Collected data
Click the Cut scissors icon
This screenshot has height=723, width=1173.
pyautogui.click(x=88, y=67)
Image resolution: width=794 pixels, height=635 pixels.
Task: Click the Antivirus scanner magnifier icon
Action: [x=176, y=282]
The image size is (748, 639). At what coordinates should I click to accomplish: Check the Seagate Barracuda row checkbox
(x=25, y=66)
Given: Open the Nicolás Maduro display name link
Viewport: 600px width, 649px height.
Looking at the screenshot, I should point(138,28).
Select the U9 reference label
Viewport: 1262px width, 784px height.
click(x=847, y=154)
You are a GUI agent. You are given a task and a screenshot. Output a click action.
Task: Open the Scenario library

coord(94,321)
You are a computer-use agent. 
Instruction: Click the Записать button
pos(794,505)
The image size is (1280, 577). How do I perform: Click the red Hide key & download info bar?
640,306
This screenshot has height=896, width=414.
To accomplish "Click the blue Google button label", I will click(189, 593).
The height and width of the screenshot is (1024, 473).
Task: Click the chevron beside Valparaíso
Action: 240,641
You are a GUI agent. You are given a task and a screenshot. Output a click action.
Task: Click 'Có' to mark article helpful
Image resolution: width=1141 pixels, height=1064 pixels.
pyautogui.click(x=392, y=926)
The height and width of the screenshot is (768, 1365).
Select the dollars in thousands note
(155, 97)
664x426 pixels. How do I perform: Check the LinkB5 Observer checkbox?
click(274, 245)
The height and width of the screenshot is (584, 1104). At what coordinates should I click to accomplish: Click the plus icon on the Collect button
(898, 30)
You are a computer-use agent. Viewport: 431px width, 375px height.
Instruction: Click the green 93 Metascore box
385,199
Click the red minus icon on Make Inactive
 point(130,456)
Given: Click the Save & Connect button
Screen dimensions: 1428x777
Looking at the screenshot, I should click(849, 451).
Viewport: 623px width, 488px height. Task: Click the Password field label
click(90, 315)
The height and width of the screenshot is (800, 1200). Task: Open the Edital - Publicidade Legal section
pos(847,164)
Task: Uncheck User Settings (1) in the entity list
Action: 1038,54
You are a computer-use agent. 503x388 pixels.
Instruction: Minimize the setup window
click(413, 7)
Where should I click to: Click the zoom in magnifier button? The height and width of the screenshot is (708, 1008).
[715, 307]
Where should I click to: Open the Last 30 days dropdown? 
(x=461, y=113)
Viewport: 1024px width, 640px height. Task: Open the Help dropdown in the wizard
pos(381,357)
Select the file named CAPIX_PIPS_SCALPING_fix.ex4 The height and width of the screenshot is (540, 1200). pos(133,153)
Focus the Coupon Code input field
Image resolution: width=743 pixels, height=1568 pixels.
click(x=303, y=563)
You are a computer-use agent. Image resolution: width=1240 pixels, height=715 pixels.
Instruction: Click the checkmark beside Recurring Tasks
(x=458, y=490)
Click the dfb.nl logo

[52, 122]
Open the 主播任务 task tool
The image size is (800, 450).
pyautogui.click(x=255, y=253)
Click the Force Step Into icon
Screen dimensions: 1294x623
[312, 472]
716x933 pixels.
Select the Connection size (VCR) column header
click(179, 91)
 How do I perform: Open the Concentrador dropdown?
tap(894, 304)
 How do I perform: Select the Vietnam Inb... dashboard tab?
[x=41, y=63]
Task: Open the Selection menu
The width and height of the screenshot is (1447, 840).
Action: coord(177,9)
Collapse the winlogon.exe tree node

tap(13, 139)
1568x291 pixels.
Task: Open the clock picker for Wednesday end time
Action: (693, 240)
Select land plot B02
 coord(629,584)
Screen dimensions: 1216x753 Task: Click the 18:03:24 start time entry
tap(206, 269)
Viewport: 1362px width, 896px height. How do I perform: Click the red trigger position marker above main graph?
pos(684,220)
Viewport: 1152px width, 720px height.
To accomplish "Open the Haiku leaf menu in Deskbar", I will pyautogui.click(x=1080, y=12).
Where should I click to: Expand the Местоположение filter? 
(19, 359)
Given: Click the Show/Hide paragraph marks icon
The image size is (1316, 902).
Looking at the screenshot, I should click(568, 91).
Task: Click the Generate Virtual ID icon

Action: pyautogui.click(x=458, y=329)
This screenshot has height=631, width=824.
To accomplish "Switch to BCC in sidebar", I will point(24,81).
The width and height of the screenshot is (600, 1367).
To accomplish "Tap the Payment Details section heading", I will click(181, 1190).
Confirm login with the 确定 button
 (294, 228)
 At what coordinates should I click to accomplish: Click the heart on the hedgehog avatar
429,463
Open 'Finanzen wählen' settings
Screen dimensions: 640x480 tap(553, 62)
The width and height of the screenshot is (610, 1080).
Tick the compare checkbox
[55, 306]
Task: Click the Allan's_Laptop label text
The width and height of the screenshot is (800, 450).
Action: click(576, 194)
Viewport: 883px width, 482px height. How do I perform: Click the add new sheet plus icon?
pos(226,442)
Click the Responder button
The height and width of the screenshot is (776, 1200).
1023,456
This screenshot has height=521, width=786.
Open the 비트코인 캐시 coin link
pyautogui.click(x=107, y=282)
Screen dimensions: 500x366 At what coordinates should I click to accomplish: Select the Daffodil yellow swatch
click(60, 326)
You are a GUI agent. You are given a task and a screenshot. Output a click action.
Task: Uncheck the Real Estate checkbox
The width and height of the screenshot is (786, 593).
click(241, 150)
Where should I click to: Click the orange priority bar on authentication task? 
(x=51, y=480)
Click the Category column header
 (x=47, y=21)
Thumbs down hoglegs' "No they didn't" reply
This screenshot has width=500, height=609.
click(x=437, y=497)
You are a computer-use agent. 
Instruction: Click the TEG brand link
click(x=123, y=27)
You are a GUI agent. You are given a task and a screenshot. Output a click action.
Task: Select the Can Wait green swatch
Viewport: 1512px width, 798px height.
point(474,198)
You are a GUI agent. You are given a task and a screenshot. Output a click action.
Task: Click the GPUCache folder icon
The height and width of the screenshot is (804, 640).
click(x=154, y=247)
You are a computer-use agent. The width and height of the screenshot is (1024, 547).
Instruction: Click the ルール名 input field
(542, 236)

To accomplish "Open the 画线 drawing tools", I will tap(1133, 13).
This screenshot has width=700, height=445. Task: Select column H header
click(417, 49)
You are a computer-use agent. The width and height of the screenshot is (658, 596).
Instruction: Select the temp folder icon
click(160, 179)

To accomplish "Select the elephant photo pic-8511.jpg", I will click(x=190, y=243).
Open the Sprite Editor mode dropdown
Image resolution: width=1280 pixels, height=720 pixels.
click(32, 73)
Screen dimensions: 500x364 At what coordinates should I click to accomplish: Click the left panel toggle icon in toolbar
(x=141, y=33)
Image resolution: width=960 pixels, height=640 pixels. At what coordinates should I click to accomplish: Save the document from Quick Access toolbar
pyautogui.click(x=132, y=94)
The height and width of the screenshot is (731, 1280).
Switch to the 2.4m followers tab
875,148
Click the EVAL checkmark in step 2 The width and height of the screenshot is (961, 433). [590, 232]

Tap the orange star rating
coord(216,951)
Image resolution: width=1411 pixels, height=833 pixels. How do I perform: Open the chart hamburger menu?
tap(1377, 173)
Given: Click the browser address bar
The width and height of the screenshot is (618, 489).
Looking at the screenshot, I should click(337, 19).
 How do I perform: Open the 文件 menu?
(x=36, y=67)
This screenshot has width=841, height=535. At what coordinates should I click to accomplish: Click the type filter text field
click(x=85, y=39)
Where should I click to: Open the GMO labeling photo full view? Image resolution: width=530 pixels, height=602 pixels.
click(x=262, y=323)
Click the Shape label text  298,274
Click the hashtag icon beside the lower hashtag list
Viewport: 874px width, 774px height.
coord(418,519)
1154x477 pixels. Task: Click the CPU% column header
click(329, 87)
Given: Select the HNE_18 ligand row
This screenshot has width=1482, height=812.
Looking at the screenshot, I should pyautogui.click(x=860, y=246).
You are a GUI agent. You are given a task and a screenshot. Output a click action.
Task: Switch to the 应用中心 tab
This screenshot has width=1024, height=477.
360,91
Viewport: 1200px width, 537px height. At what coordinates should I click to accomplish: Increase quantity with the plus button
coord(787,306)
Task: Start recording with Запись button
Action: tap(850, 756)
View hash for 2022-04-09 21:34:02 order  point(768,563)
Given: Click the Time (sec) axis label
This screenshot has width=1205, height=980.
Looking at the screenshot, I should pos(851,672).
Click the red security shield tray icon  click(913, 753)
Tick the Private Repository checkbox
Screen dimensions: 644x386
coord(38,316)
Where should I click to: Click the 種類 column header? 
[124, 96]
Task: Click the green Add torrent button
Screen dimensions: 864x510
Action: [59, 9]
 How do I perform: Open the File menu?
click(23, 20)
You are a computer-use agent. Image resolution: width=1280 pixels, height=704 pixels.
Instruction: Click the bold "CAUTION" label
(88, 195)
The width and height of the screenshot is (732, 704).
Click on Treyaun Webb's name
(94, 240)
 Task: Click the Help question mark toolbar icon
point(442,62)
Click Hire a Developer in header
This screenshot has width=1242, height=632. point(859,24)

[Assignment] Could you write out exactly the lines above, starting at the first one and ending with the line that has "This screenshot has height=896, width=414."?

[Result for this exercise]
Click the Cut scissors icon
This screenshot has height=723, width=1173.
pyautogui.click(x=88, y=67)
Image resolution: width=794 pixels, height=635 pixels.
Task: Click the Antivirus scanner magnifier icon
Action: [x=176, y=282]
The image size is (748, 639). At what coordinates should I click to accomplish: Check the Seagate Barracuda row checkbox
(x=25, y=66)
Given: Open the Nicolás Maduro display name link
Viewport: 600px width, 649px height.
Looking at the screenshot, I should point(138,28).
Select the U9 reference label
Viewport: 1262px width, 784px height.
click(x=847, y=154)
You are a GUI agent. You are given a task and a screenshot. Output a click action.
Task: Open the Scenario library

coord(94,321)
You are a computer-use agent. 
Instruction: Click the Записать button
pos(794,505)
The image size is (1280, 577). How do I perform: Click the red Hide key & download info bar?
640,306
This screenshot has height=896, width=414.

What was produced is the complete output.